A daily vitamin pill can delay the progress of AIDS in HIV-infected women, an eight-year study by Harvard researchers has found.
Vitamins are by no means a cure or a substitute for antiretroviral therapy, the researchers said. But for malnourished women in Africa or Asia with little hope of getting better drugs, vitamins are an inexpensive, safe way of giving them extra months of life and a little less misery before they die, the study suggested.
"The study is important for developing countries, especially for pregnant and post-partum women, who are a nutritionally vulnerable group," said Dr. Lynne Mofenson, chief of the pediatric and maternal AIDS branch of the National Institute of Child Health and Human Development, one of the National Institutes of Health.

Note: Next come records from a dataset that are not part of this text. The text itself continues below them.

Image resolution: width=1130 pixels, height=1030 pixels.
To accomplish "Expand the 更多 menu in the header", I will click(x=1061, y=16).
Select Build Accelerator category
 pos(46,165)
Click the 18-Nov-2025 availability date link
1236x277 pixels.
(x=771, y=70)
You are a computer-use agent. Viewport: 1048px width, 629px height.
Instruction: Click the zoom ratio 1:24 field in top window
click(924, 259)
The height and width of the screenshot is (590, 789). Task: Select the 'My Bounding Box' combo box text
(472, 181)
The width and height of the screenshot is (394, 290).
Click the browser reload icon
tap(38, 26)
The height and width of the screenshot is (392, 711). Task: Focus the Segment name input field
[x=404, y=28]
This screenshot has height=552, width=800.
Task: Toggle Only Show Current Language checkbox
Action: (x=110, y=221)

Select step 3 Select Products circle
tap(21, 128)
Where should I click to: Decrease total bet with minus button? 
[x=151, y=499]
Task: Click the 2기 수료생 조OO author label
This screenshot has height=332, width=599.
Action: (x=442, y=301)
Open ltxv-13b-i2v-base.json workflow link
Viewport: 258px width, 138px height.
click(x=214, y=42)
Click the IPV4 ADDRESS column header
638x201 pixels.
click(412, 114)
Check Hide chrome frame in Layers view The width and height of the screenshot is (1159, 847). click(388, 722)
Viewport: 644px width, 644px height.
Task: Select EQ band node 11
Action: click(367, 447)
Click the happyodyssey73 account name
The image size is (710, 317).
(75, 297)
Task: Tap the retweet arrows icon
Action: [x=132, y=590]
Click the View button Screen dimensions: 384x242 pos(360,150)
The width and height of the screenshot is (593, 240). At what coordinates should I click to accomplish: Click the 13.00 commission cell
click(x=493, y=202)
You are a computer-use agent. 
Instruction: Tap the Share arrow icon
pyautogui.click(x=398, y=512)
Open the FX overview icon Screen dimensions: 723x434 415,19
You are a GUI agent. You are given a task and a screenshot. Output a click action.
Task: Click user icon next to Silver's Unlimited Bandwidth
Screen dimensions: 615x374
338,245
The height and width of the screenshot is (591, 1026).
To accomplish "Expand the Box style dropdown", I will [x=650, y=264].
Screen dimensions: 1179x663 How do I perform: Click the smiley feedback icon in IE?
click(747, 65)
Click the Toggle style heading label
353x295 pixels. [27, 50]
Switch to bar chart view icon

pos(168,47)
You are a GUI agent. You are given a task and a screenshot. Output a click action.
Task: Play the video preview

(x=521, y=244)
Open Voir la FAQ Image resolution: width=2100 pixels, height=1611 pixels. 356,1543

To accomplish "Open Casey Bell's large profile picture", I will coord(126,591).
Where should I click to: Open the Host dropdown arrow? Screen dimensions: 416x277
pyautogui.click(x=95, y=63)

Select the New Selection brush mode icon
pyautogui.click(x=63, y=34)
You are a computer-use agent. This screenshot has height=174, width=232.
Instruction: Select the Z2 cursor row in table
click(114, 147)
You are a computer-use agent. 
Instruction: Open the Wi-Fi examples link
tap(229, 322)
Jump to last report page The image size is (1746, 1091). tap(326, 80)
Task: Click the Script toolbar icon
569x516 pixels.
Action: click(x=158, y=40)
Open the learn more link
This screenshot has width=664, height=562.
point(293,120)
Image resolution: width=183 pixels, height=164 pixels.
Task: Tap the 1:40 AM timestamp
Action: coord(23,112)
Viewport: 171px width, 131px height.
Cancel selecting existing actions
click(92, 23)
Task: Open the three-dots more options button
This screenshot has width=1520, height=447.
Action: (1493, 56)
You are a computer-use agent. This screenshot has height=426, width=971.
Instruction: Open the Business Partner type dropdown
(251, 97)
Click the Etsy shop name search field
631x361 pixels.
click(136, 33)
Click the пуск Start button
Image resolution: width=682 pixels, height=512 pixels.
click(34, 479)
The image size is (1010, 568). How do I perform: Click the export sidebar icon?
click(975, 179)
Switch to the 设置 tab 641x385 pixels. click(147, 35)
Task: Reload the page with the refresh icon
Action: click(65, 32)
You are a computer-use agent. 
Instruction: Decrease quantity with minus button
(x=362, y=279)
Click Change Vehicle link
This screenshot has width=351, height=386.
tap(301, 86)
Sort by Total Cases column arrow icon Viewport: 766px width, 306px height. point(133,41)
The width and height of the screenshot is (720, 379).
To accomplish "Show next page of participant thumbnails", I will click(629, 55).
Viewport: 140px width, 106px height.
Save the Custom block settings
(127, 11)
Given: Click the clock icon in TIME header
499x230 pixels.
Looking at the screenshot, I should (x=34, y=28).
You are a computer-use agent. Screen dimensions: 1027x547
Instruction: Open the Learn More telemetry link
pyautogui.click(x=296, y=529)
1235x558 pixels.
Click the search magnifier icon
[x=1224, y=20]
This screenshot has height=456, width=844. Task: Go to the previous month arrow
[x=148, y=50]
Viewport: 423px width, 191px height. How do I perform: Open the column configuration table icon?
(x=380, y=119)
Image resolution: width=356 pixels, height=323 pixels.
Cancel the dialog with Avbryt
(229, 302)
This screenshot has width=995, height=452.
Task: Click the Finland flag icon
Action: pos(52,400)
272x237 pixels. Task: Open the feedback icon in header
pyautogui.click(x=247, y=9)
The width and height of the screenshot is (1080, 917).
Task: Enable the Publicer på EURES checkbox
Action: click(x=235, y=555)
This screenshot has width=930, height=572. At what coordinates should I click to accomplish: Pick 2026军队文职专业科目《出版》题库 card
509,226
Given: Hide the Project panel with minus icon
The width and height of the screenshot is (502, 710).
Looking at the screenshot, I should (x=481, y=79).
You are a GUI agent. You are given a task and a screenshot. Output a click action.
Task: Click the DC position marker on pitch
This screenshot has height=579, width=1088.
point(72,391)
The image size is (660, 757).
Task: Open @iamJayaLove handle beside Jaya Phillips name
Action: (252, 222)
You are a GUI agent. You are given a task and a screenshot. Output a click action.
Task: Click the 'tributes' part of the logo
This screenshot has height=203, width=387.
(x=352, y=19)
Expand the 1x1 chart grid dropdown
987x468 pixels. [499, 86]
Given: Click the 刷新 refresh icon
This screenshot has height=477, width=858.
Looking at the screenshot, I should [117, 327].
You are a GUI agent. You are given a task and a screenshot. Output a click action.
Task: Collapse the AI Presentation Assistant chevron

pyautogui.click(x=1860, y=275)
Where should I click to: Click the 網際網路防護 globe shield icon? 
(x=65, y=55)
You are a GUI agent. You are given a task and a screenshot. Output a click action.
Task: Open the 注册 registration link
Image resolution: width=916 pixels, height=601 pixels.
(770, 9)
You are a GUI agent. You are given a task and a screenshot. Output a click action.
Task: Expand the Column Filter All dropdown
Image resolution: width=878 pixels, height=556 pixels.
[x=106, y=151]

Dr. Richard Marlinck, who helps run treatment programs in six African countries in his dual roles as director of the Harvard Aids Institute and scientific advisor to the Elizabeth Glaser Pediatric Aids Foundation, said the study would prompt him to recommend vitamins for patients in all six programs.
"This is exciting because it costs literally pennies and can ward off the time when you need to begin treatment with expensive and toxic drugs," he said.
The study, run by the Harvard School of Public Health and the medical school of Tanzania's Muhimbili University, followed 1,078 women in Dar es Salaam between 1995 and last year. The women were recruited when they were pregnant. Like millions of others in poor countries, they had no access to the drug therapy known as AIDS cocktails, so HIV infection meant a sentence of eventual death from tuberculosis, meningitis, pneumonia, Kaposi's sarcoma, diarrhea or another opportunistic infection.
About 6 million people in poor countries are already sick enough to need antiretroviral drugs, the World Health Organization estimates, and another 25 million or more will need them soon. Only about 400,000 are getting them.
Efforts to increase that number have gone slowly because of high drug prices, fights over patents, a lack of interest by donors, reluctance by African leaders to admit that their nations have epidemics and the inability of shattered health-care systems to muster enough doctors, nurses and laboratories to safely deliver the drugs.
Vitamins costing less than US$15 a year might prolong the lives of people waiting for rescue, the study concluded. The supplements do not attack the virus, but enhance the body's own immune system, allowing it to do so.
The vitamins were specially made for the study "but are quite easy to mass-produce," said its lead author, Wafaie Fawzi, a Harvard professor of nutrition and epidemiology. They contained about three times the recommended daily allowance of vitamin E and six to 10 times the allowance of C and B-complex vitamins.
The Tanzania study found that 30 percent fewer of the women who received the multivitamins died or progressed to full-blown AIDS during the study than a group of women receiving a placebo.
Nonetheless, vitamins were no cure-all. About a quarter of the women who received them still died or reached full-blown AIDS during the study and, without anti-retroviral treatment, virtually all can be expected to die in the next few years.
The study had to be changed twice in mid-stream for ethical reasons, Fawzi said.
Vitamin A was dropped from the supplements because researchers found evidence that it increased the risk that mothers would pass the infection to their babies.
Also, when the authors had early evidence that multivitamins prevented fetal death and premature births, they put all the women in the study on multivitamins until they delivered. After that, the mothers went back on their previous regimens.
The study confirms what researchers have suspected since the epidemic's early days, Marlink said.